Stored data entries
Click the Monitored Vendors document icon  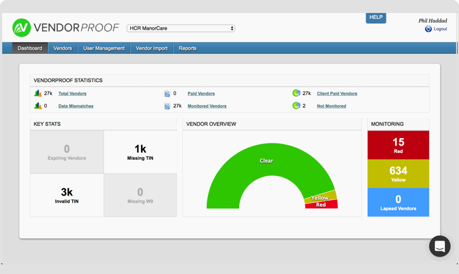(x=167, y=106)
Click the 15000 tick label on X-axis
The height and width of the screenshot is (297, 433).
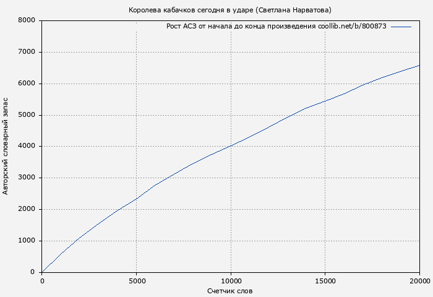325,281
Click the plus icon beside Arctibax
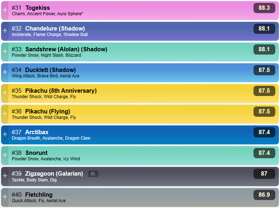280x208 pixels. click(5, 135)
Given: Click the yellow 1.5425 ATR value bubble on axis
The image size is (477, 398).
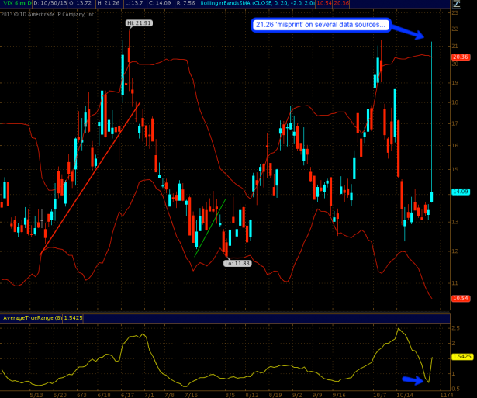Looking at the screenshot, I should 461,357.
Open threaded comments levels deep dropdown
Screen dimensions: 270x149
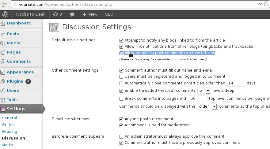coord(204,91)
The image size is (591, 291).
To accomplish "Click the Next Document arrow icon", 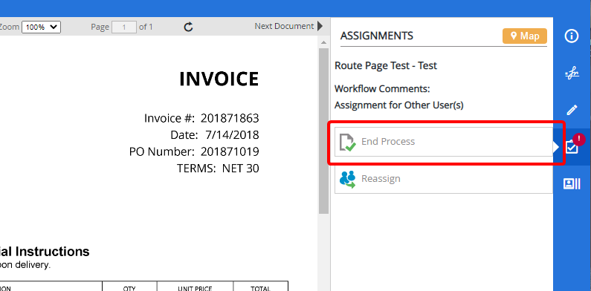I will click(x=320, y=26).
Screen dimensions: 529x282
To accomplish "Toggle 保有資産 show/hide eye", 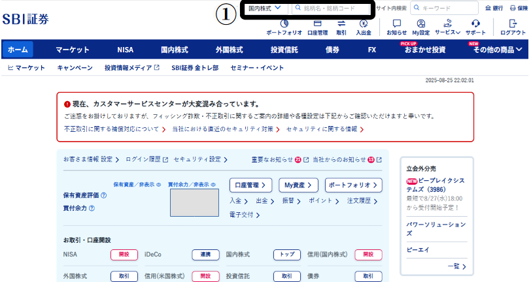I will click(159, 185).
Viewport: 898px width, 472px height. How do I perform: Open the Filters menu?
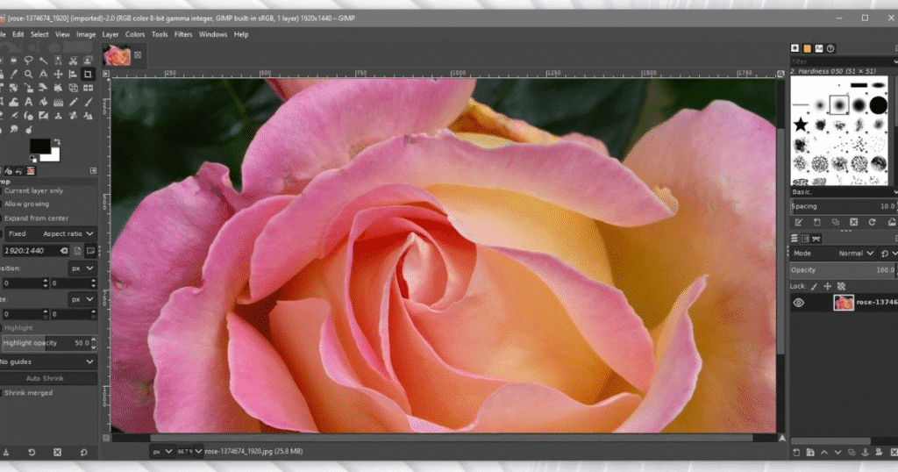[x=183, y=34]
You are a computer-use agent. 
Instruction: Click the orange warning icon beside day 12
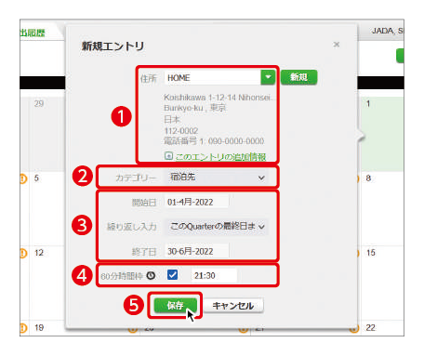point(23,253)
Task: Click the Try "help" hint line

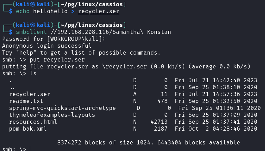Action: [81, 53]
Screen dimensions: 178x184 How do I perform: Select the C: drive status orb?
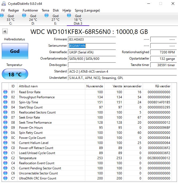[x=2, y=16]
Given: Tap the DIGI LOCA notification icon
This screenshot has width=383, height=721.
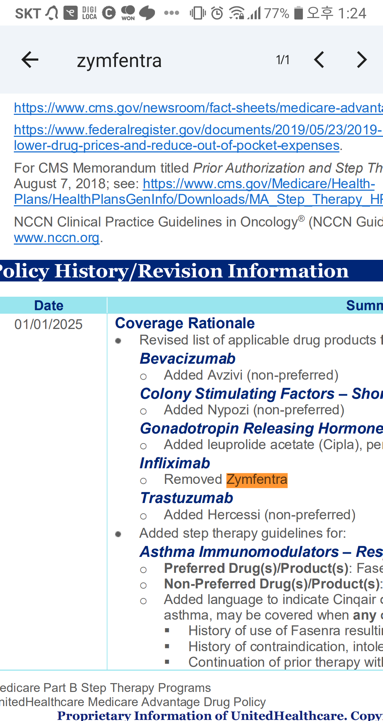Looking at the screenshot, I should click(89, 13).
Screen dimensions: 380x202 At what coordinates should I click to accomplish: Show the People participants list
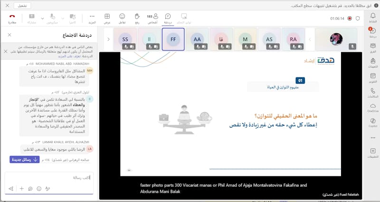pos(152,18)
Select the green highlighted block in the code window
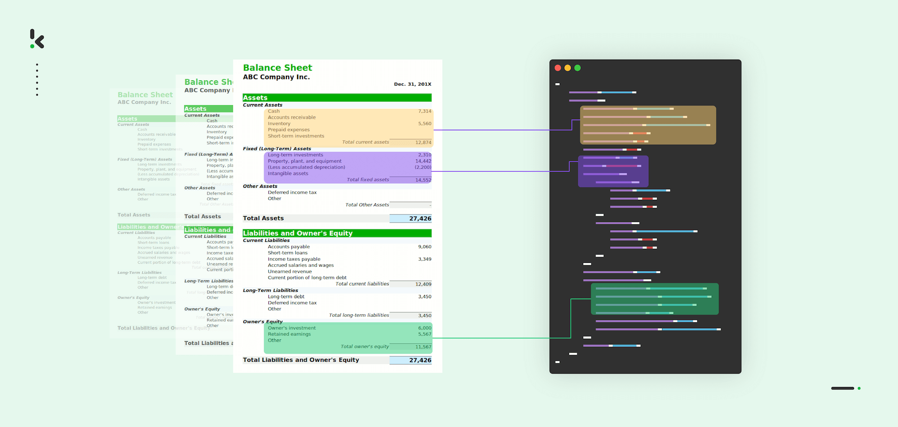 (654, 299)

---

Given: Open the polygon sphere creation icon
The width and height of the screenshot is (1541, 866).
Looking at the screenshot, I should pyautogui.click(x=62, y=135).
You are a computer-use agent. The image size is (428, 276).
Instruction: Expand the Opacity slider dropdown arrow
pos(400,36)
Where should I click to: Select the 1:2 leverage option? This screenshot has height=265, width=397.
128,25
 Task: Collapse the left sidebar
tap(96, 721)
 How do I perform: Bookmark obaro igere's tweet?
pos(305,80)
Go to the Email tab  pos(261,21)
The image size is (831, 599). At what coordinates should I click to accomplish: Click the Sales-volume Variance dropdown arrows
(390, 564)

What is expected:
Among the entries, find each line that includes the string "agent" and copy it.

Exercise result:
You are a computer-use agent. 
You are a computer-use agent. The image size is (428, 276).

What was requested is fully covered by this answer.